Monday, May 12, 2014

The 10th Age: The Comforts of Civilization

Frequently, Dungeons and Dragons takes PCs well beyond the bounds of civilized lands. The most common settings are those at the very marches of settled kingdoms, facing wilderness, foreign enemies, humanoid foes, and other such nastiness. Commonly, the great empires of the ages past are little more than memories, leaving their marks in the form of ruinous welts upon the land. Adventurers are warned to pack a lot to drink because streams and rivers may not be common, to load up on food because the hunting may not be good, to take everything they might need with them and be prepared to walk miles in the wilderness away from all civilization and without good roads, trails, or markers.

So what happens when your adventures are no longer taking place in a great and wild wilderness with only a single large city nearby to call home base? What happens when, for example, you adventure in the capital of all civilized lands, in the heart of human settlement, in the Mother City of Miles? Well, you can reap the rewards of settlement and cultivation, that's what.
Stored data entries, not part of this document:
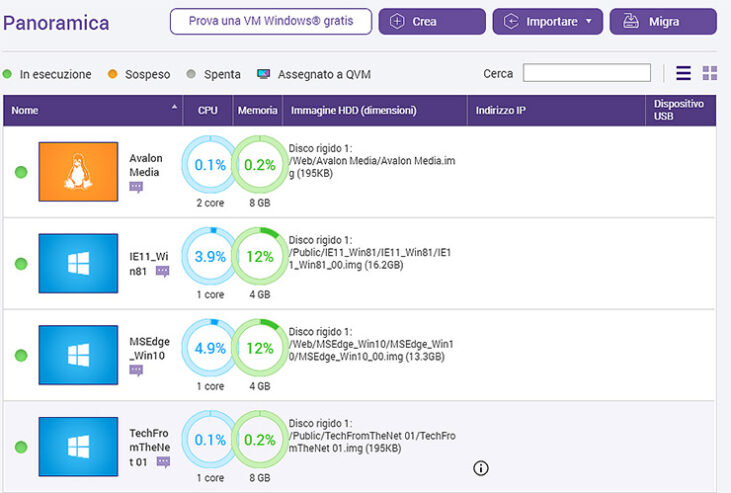The image size is (731, 493).
Task: Click Prova una VM Windows gratis
Action: tap(270, 22)
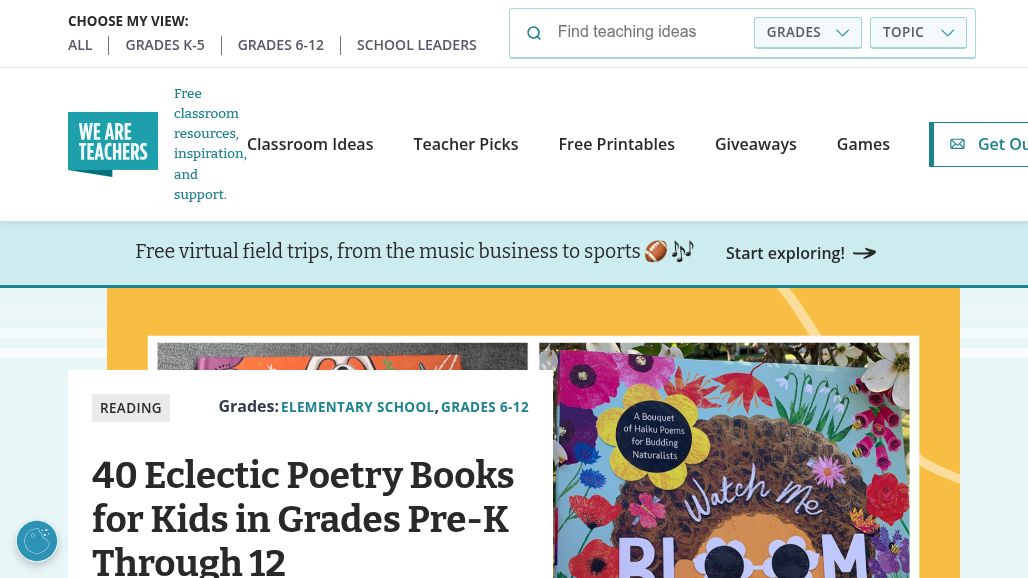Switch view to GRADES 6-12
This screenshot has height=578, width=1028.
coord(281,45)
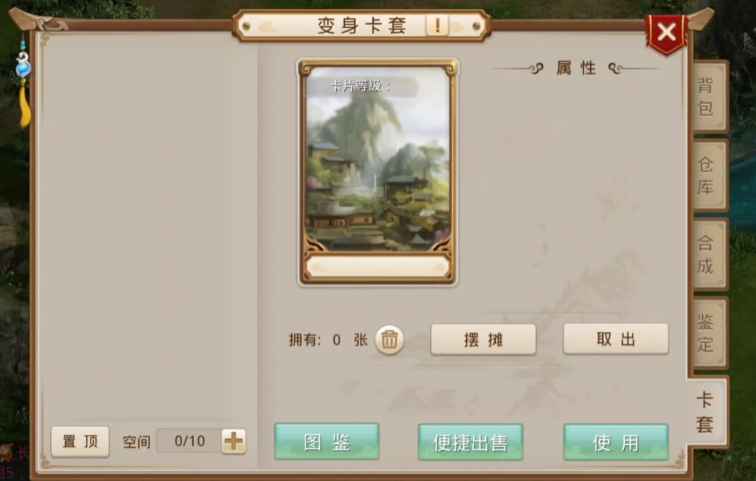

The first, most vital, and overlooked thing is that water is plentiful. Great cities are provided with public wells and fountains. The roadsides (and yes, these are real paved roads, not just the simple dirt tracks most kingdoms dare to call highways) are dotted with convenient locales to refill your water, allow your mount to freshen and drink or just graze. Water, the stuff of life, is critically important to adventurers whether they realize it or no. You can't just travel assuming you're going to get the chance to fill up your water skins every single day in the wild—unless the "wild" is the long snaking highway of the Pillar Road, or the Coast Road, or the Oakway, or the Greenway. Yes, there's something to be said for civilization after all.

The second important element of a well-maintained public works is that of the waystation or mansio or viator's stop. These can vary from a small inn-house to a walled town, but in all cases they exist solely on the emperor's coin and primarily in order to provide imperial messengers (viators and Sacred Heralds) with fresh mounts each day. In order to defray the cost of operating mansios and waystations, the emperor's servants often take in guests and caravaneers traveling the highways. Sometimes they forward the excess fees to the emperor and the imperial purse actually makes a profit, but mostly they just keep whatever's left over for themselves. And why not? The notion of corruption and misappropriated funds is much weaker in Arunia as people aren't expected to separate public and private personae.

Civilization also provides good access to healers. Wherever a city stands, physicians and medici must be in attendance. These men and woman can only be supported by major urban centers. In all other cases, a town or ville is likely to have only one or two, a flock of less reputable folk, and perhaps a few cunning men or women who make their living by mumbling magic words and giving folks nettle tea.

Demographic diversity is also much more prevalent in large urban centers like Miles. These cities rely on their position on trade routes (or trade routes rely on the wealth of these cities, depending on the details) and trade routes bring contact with the outside world. Dwarven forges, elvish workshops, and gnomish cartwrights can be found in profusion in Miles—and where there's profusion, there's price competition, tending to drive prices downward (though the expense of living in Miles drives them back up again; the battle of pricing is a difficult one in the center of the empire).

There's always plenty to do in great urban centers for adventurers, from exploring the ancient and august sewage system inherited from the Second Empire to being the political bullies of one faction or another. Factors, magnates, merchants, and more all have needs to be seen. While there may be a dearth of dungeons proper, the other types of work more than make up for their presence (or absence). Smuggling rings, assassinations, tavern brawls, and more will provide myriad and sundry options for those thrill-seekers who choose to stay in Miles or any other great city.